Education is a human right. It is an extraordinary human right because is a doorway to accessing other human rights.
In addition to imparting knowledge and skills on technical subjects, education is important in empowering individuals to reach their full potential and to make their own positive impact in their own life and that of their community. Several reports, including the 2018 State of African Women Report, clearly show that when girls attain higher levels of education, incidences of child marriage and early pregnancies are reduced significantly.
At IPPF Africa Region, we work with various partners at national and sub national levels across the continent to deliver comprehensive sexuality education that provides young people with literacy and life skills to enable them to make important life decisions. This includes discussions around healthy sexuality which should be voluntary and experienced without risk. Sexual literacy should be age appropriate and context specific.
Overall, young people should know that we all have different experiences and values but that we should all always experience sexuality in a safe and voluntary environment.
Education ensures the promotion of wellbeing. More so if education and health are combined to form an “edu-health” initiative like the “School for Husbands” that was rolled out in Niger.

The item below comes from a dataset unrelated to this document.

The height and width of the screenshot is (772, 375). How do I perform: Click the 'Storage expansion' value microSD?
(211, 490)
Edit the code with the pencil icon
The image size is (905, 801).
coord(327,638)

In the 2018 State of African Women Report, a case study outlines the wins that can be gained if education is accessible to all.
Below is the case study from the Report:
Through the organisation of regular information and discussion meetings with men in Niger on reproductive health and nutrition, improvements have been recorded in service uptake, alongside shifts in gender stereotypes, roles and responsibilities.

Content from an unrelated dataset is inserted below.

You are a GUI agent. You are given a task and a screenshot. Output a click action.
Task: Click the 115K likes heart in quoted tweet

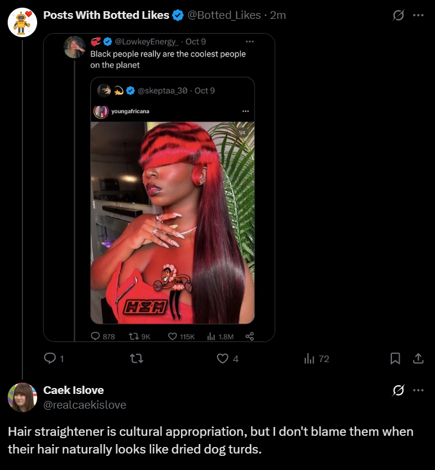click(x=173, y=336)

Niger has the highest rate of maternal mortality in the world: it is estimated that a woman dies giving birth every two hours. The Maternal Mortality Ratio (MMR) in 2015 was 533 deaths per 100,000 live births, compared with 873 in 1990. It is estimated that around 74% of women in Niger are illiterate and 80% are married by the age of 18. Men are seen as the heads of the household, and, although GVAW is very common throughout the country, it is not often reported and is seen as generally accepted within the community.
A study commissioned by UNFPA on obstacles to the promotion of reproductive health in Zinder region enabled a better picture of maternal mortality in Niger. This revealed several obstacles to the use of reproductive health services and reiterated that involving men would be very beneficial for the health of women and children in Niger. In 2008, UNFPA Niger put in place an initiative called ‘School for Husbands’ (Ecole des maris), setting up 11 schools in two health districts in Zinder, targeting especially vulnerable areas with relatively low reproductive health indicators. The idea behind the School for Husbands was to teach men about the importance of family planning, health and nutrition so that, together with their wives, they could make knowledgeable decisions for the well-being of the whole family.
The School for Husbands is a space for discussion and decision-making based on a spirit of voluntary membership. There is no ‘leader’: all members are equal and work in a non-hierarchical framework so that everyone assumes a part of the responsibilities. Men wishing to become members must meet the following conditions: be married, be a husband whose wife (wives) uses reproductive health services, be at least 25 years of age (this would be the husband), be there voluntarily, accept that his wife participates in associative structures, be available, have good morality, be a person who cultivates harmony within his family and be a husband who supports his family.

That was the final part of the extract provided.